Question
I have the following table with PostgreSQL+TimescaleDB:
create table heatingElectricityMeter(
time timestamptz(0) not null,
import real not null
);
select create_hypertable('heatingElectricityMeter', 'time', chunk_time_interval => interval '1 month');
"import" is the total energy consumed since the energy meter was produced. Thus "import" is monotonically increasing. About once every 10seconds I insert a value to that table (however currently I have much less then one value for every 10s in the DB).
Now I would like to create a bar-chart that shows energy consumed per local day for the last X days. Let's say... The last 90 days.
What I have tried so far
Here is my first attempt:
select
time_bucket(interval '1 day', time::timestamp) "day",
first(import, "time"),
last(import, "time")
from heatingelectricitymeter
where time between '2021-07-28T02:00:00Z' and '2021-10-28T02:00:00Z'
group by "day"
order by 1
This query takes roughly 2.5seconds on my Raspberry Pie 2 with ~85K data points in the queried time frame. Not really a "problem" but... It could be faster. My next attempt:
select
time_bucket(interval '1 day', time::timestamp) "day",
max(import) - min(import)
from heatingelectricitymeter
where time between '2021-07-28T02:00:00Z' and '2021-10-28T02:00:00Z'
group by "day"
order by 1
The effect should be the same and I kind of expected this to perform the same. However to my surprise this is quite a lot faster: It just takes ~1.5 seconds.
(Side note: Not casting to ::timestamp
speeds up the queries to 1.7seconds and 1.0seconds respectively. However I eventually want to use midnight-midnight in local time and if I understand the manual correctly that means that I will need to do this cast)

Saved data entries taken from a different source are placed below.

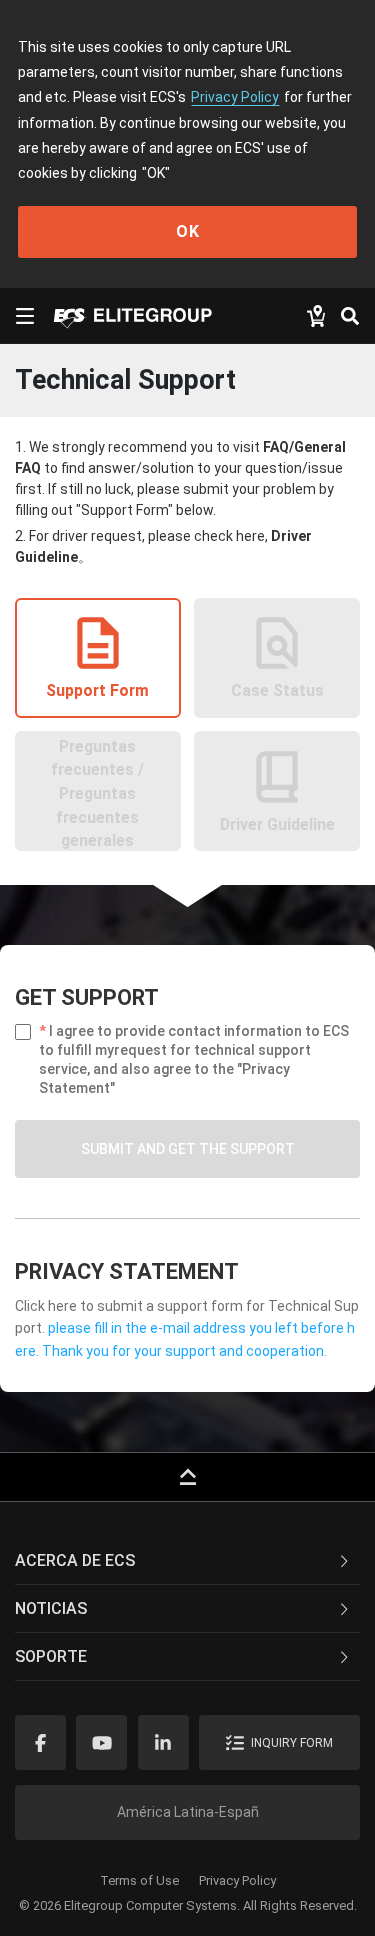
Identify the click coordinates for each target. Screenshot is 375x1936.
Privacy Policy (235, 97)
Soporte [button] (51, 1656)
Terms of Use (139, 1880)
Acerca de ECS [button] (75, 1560)
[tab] (187, 1561)
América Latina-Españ (188, 1812)
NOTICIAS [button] (51, 1608)
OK (188, 231)
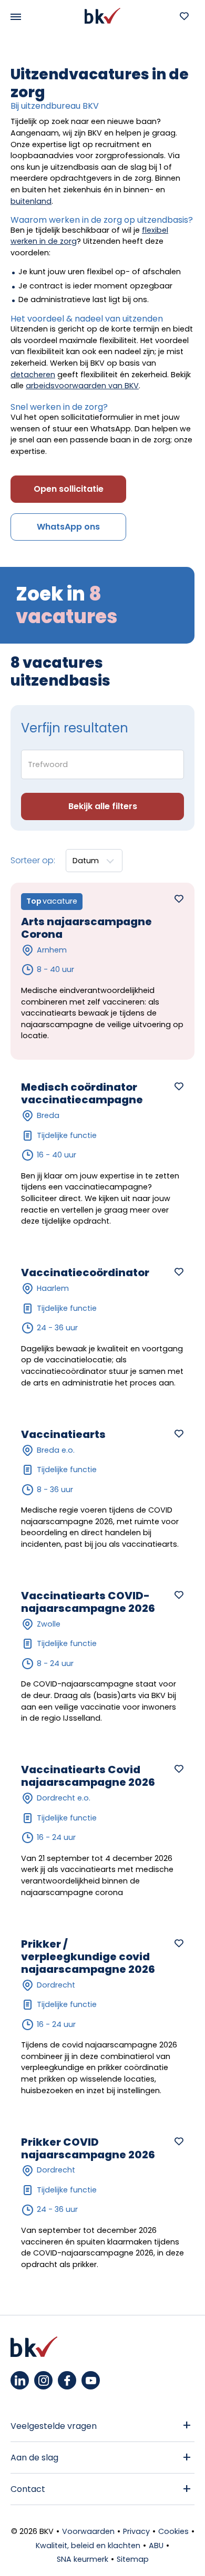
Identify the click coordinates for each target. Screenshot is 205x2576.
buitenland (31, 201)
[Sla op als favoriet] (178, 898)
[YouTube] (90, 2380)
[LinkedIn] (20, 2380)
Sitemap (133, 2559)
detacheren (33, 374)
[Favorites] (184, 16)
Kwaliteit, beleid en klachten (88, 2545)
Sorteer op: (33, 860)
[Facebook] (67, 2380)
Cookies (173, 2531)
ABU (156, 2545)
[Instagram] (43, 2380)
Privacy (136, 2531)
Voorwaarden (88, 2531)
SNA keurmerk (82, 2559)
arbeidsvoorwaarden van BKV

Now one thing is that the docs say:
The last and first commands do not use indexes, and instead perform a sequential scan through their groups.
This does not really answer why min
and max
are faster. They can't use an index either. At the same time using and index seems to make sense. We just need the first and last value for each group.
My next attempt is to gather the required values directly and not use grouping:
select "day", "import" - lag("import") over (order by "day") from (
select ('2021-10-28'::date - v) "day"
from generate_series(0, 90) s(v)
)x
join lateral (
select time, import from heatingElectricityMeter where time >= day order by time limit 1
)y on true
BINGO! Down to 0.7 seconds!
The result is not exactly the same as min/max/first/last, as in this query I will always compare the first value of each day with the first value of the previous day. In my opinion this is actually better though, because data might land on the wrong day, but it won't be lost. (In a perfect world I'd get the interpolated values at exactly midnight for each day, however I am putting that off for simplicity. For my use case I can life with the slight inaccuracy).
However it feels like I am doing it in a way to complicated fashion. To me it seems like something which is perfectly normal task to do with a time database. Is there a simpler way to efficiently do this query?